Consigne - Résumez en deux phrases le texte sur l'étymologie des titres nobiliaires.

Quelques étymologies (2/2)
par ricoxy
samedi 5 avril 2025
Bien que les titres nobiliaires ne soient plus d'usage actuellement, ils sont connus de tous et sont encore employés, surtout dans certains pays étrangers. De toute façon, ils ont marqué des siècles avant la Révolution française, qui les a abolis – théoriquement. Nous allons continuer de les examiner.
Comte
Le comte était d'abord un compagnon. Mot issu du latin comes, comitis, venant de cum ire : marcher avec, et donc compagnon (1). Le comte était une personne attachée au service de quelqu'un (magistrat, personne haut placée…), puis habilitée à le représenter. Le mot va ensuite désigner des hautes fonctions militaires et de hautes dignités. Le comte était à la tête d'un comté. Le fromage comté doit son nom, lui, à la Franche-Comté. Ce n'est pas le roi des fromages, mais c'est un noble fromage.
(1) le mot compagnon est formé de cum (avec) + panis (pain) : c'est celui avec qui on mange le (même) pain. Cf. le mot copain, anciennement compaing, qui était le nominatif de compagnon.
Au-dessous du comte se trouve le vicomte (vice comte) qui peut prendre sa place.
Féminins : comtesse. vicomtesse.
Baron
L'étymologie est incertaine. On trouve en ancien français ber, baron : homme fort, vaillant, noble. Mais on trouve dans le dictionnaire latin de Gaffiot le mot baro, baronis qui signifiait lourdaud, balourd. On évoque aussi une racine germanique baro : porteur (cf. anglais to bear : porter), donc homme fort, homme puissant, puis noble.
Féminin : baronne.
Les Anglais on créé le titre de baronnet, qui est au-dessus du chevalier ; le baronnet a le droit d'être appelé Sir. Sir vient du français sire (seigneur), venant lui-même du latin senior : plus âgé, aîné.

(Relevés de pointage pour captures d'écran et pages)

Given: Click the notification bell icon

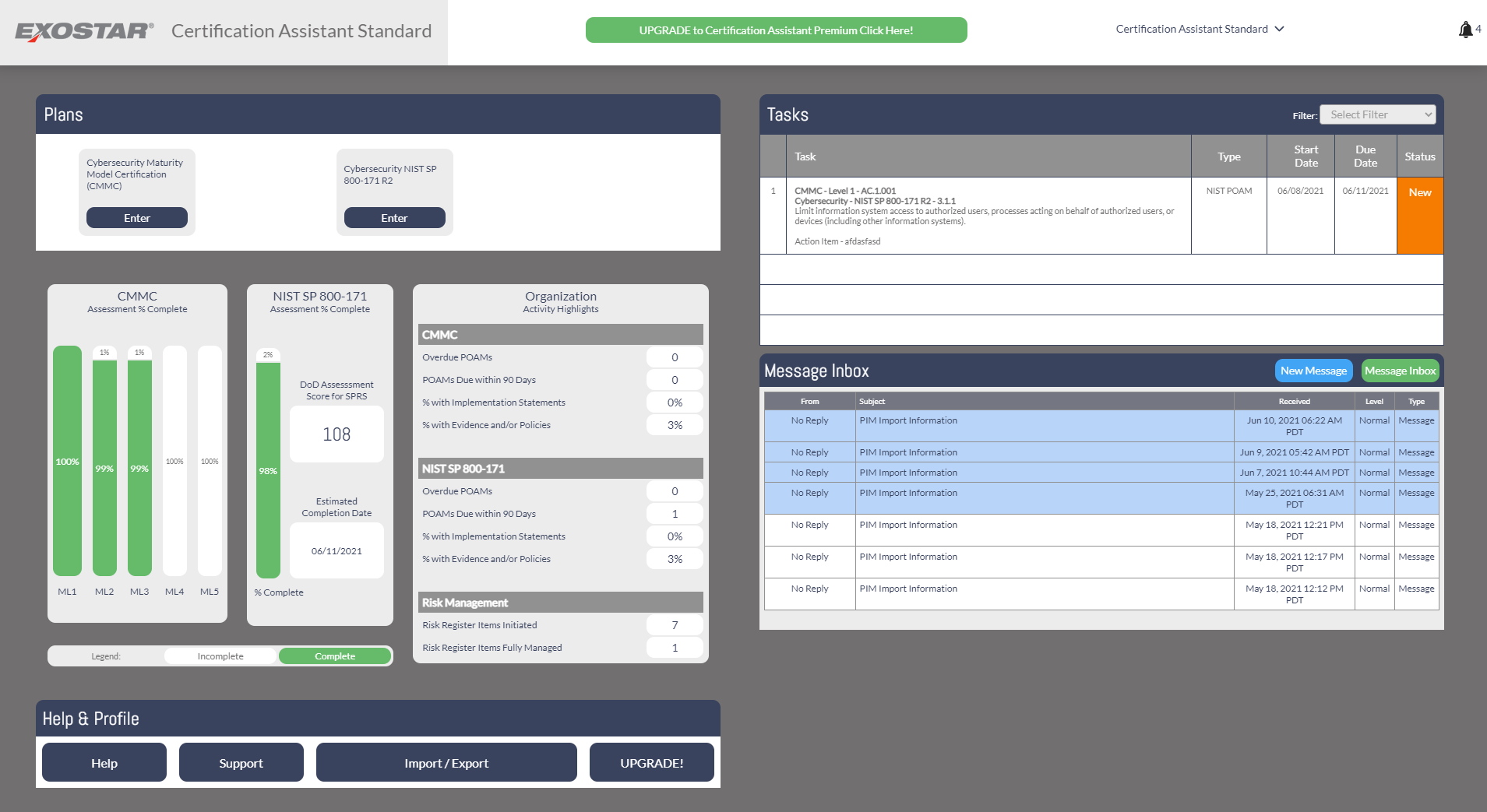Looking at the screenshot, I should coord(1465,30).
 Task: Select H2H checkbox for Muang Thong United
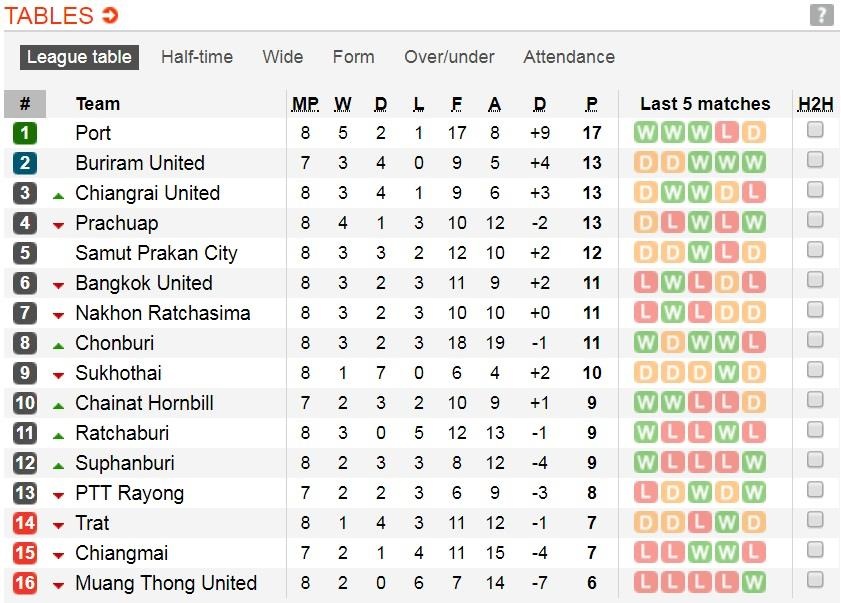[x=815, y=580]
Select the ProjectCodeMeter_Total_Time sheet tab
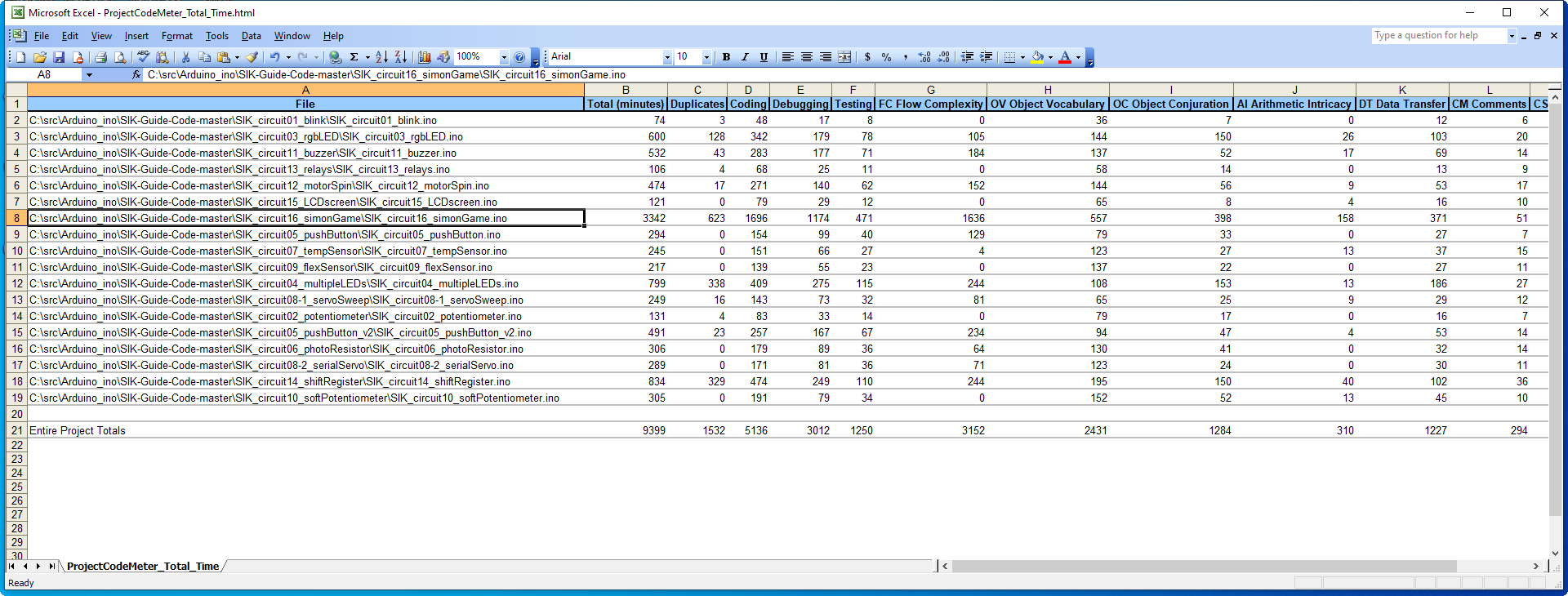The height and width of the screenshot is (596, 1568). 143,566
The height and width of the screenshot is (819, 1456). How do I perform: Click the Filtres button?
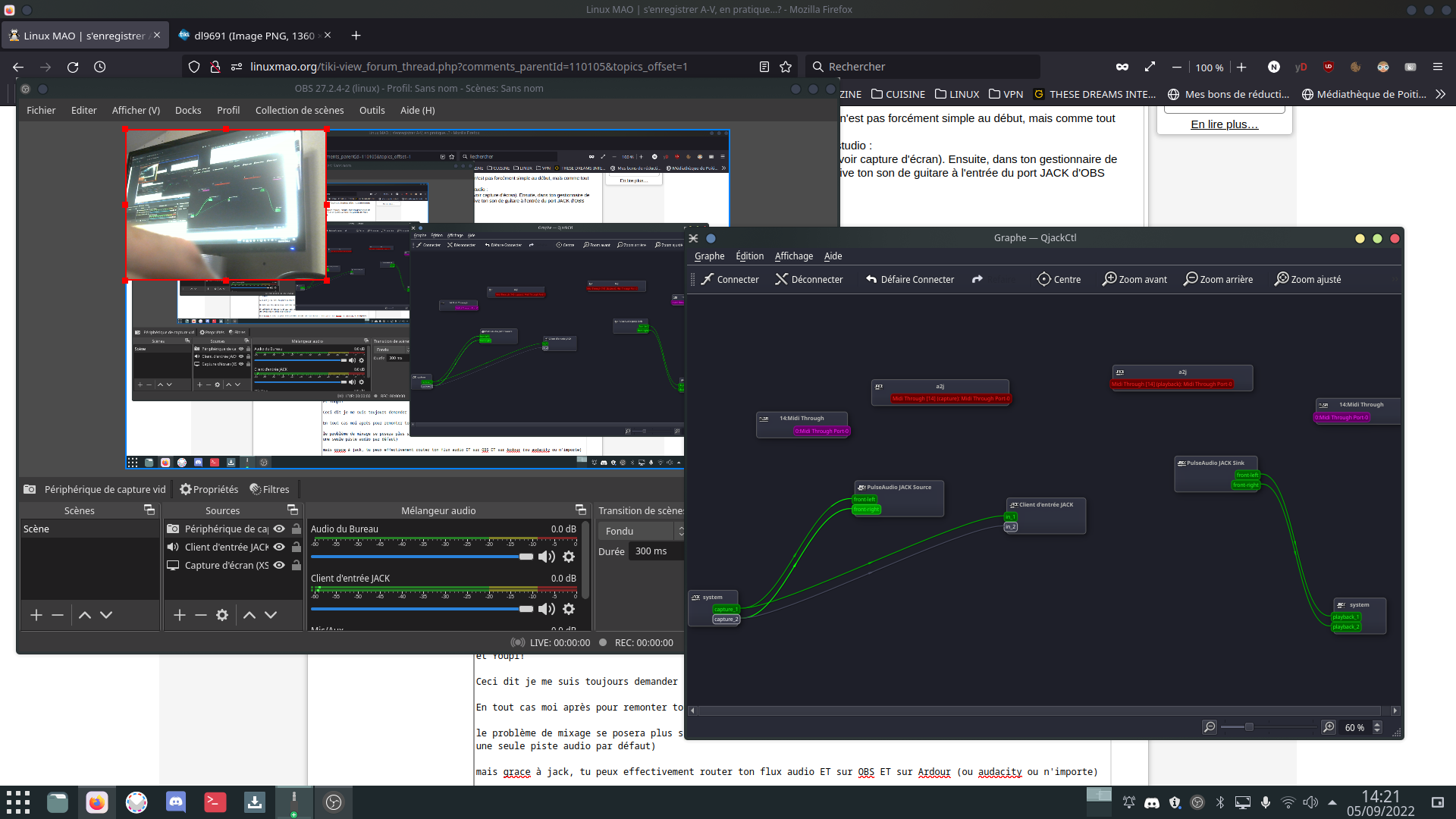[269, 489]
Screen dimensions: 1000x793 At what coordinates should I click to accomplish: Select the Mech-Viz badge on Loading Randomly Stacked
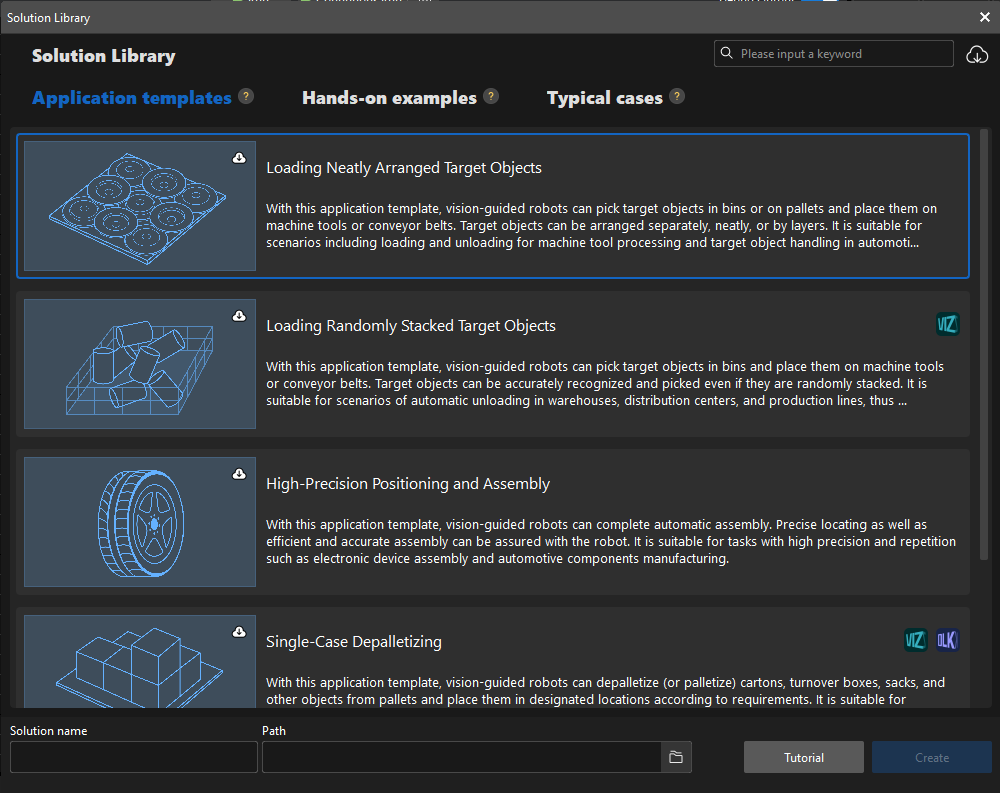coord(947,323)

Réponse - Le mot comte vient du latin comes, « compagnon », et désignait d'abord une personne au service de quelqu'un, puis habilitée à la représenter, avant de nommer de hautes fonctions militaires et de hautes dignités. L'étymologie de baron est incertaine : on la rattache à l'ancien français ber (homme fort, vaillant, noble), au latin baro (lourdaud) ou à une racine germanique baro signifiant « porteur ».